Pick every line out of the entries below that holds the string "emoji", and report them.

:: Extracted entries

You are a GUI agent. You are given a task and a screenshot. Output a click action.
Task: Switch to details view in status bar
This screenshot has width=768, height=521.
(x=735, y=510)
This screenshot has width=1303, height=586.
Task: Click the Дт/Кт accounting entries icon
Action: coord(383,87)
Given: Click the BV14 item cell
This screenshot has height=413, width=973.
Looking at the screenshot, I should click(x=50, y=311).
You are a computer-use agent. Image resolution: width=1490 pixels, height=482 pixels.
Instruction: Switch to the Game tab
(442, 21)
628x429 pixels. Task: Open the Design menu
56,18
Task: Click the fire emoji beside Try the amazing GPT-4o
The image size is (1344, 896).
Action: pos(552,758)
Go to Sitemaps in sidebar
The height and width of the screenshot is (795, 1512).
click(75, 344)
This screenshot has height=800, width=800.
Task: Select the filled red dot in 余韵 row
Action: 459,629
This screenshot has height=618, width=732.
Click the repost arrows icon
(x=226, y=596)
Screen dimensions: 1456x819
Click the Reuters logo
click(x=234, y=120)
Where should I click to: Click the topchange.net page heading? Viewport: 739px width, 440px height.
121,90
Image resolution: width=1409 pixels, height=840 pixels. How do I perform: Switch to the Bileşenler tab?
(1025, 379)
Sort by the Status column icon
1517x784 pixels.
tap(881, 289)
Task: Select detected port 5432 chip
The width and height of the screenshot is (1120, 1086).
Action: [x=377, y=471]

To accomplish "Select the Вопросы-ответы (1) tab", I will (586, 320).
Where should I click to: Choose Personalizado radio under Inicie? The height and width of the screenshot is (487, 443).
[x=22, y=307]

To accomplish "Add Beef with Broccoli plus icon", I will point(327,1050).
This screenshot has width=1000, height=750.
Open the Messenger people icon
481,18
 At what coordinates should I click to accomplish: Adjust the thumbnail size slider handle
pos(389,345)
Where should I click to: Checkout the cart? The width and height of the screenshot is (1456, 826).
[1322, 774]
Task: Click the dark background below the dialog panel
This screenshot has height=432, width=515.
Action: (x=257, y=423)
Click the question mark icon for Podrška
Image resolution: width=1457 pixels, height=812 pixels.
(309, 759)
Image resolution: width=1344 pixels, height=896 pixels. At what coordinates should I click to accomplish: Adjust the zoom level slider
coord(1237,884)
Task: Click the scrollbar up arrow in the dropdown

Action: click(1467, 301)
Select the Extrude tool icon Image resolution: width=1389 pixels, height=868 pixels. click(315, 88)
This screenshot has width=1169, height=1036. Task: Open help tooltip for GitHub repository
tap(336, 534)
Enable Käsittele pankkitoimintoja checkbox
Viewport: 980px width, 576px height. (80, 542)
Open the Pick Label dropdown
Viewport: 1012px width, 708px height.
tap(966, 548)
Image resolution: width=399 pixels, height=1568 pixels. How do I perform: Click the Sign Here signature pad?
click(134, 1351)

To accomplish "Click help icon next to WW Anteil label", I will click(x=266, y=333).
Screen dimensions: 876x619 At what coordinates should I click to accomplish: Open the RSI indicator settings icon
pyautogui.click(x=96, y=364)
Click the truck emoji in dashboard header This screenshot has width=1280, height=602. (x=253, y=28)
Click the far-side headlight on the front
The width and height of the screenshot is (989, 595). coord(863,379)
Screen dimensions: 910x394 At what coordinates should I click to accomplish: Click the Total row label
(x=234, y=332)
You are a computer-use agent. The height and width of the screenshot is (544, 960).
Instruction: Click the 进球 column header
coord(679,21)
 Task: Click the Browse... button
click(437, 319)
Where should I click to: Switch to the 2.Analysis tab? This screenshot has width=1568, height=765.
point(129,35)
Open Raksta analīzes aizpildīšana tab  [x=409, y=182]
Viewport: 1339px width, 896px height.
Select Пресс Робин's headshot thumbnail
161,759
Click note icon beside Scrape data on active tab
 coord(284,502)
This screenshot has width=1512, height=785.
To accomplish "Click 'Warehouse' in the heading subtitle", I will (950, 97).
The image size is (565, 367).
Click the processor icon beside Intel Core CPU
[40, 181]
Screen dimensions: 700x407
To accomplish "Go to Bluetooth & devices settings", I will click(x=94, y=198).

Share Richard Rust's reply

::::

* _Exercise output_:
Task: Click the fire emoji beside Try the amazing GPT-4o
Click the truck emoji in dashboard header This screenshot has width=1280, height=602. (x=253, y=28)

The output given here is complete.